Dans cette étude, Djemaa Maazouzi, enseignante et chercheure au Canada, propose une lecture du roman L’opium et le bâton sorti en 1965, une œuvre qu’elle considère comme « l’épreuve de la libération » et qui s’articule autour du village comme chronotope de la guerre recouvrant les éléments spatiaux et temporels du récit.

L’universitaire s’intéresse également aux univers fictionnels qui se déploient dans les écrits de Mammeri et aux personnages qui y prennent place formant une polyphonie. Elle accorde un intérêt particulier au personnage principal de  L’opium et le bâton  qui échappent à l’idéalisme qui motive la guerre et révèle une « individuation de la libération. »

L’image actuelle de Mouloud Mammeri est également au centre de la contribution de l’universitaire Malika Assam, spécialiste des langues, littératures et sociétés du monde et enseignante en France, qui évoque le passage du statut de « savant » à celui de « héros de la revendication identitaire amazighe. »

A travers son analyse, elle révèle une réappropriation de la vie de l’écrivain et de son œuvre et la diffusion d’une nouvelle image de Mammeri qui fait de lui un « repère partagé renforçant la revendication identitaire. » Cette analyse s’appuie sur la célébration de Mammeri par des poètes, des célébrités de la chanson et une multitude d’associations culturelles.

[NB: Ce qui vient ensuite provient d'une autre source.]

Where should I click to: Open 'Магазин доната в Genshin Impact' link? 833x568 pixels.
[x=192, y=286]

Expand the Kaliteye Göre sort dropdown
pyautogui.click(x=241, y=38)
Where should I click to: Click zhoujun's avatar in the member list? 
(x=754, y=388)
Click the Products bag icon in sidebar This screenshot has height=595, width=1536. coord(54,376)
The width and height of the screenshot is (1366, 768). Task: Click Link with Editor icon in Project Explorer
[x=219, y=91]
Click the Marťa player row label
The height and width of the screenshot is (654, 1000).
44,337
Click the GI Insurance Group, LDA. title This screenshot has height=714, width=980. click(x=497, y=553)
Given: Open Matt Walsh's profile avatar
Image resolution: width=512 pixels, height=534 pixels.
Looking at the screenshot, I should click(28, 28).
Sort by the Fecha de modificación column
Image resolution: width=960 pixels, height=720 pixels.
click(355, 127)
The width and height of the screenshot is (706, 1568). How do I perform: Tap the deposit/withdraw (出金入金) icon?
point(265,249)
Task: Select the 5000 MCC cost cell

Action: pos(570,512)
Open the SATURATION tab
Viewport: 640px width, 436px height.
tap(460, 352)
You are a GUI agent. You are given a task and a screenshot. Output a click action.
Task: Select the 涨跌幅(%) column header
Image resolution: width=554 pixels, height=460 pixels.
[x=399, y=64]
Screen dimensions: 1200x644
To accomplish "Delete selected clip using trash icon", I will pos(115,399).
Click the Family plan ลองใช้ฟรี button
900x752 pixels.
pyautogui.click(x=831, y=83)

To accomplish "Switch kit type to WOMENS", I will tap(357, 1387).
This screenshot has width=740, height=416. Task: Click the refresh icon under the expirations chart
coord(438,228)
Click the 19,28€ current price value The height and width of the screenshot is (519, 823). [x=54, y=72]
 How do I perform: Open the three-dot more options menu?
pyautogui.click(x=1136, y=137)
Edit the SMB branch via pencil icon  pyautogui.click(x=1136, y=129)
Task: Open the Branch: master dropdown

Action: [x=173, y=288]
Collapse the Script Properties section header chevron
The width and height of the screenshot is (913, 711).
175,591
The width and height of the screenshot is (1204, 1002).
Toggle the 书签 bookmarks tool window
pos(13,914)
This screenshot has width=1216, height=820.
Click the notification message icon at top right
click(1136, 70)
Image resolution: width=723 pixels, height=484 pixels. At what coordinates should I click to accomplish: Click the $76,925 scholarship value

Enseignante à l’Université Mouloud-Mammeri, Malika-Fatima Boukhelou, auteure en 2017 de Mouloud Mammeri : mémoire, culture et tamusni, participe dans cet ouvrage avec une lecture du roman La traversée paru en 1982 et qu’elle estime être une suite de La colline oubliée publié trente ans plus tôt.

Mohammed Yefsah s’intéresse de son côté à la réception du roman La colline oubliée (1952) par la presse de l’époque, réinterrogeant une querelle basée sur des postures idéologiques. Il estime que Mammeri le « multiple » est souvent « cloisonné », loin de la totalité et de la complexité de l’homme en s’appuyant sur les multiples critiques que le roman et l’auteur avaient essuyé à l’époque dans le camp algérien.

Le prix des Quatre Jurys attribué à La colline oubliée en 1953, va amplifier, selon Mohammed Yefsah, la méfiance envers Mammeri.

L’ouvrage compte propose également un entretien réalisé en 2017 avec le réalisateur Ahmed Rachedi sur son adaptation au cinéma du roman L’opium et le bâton.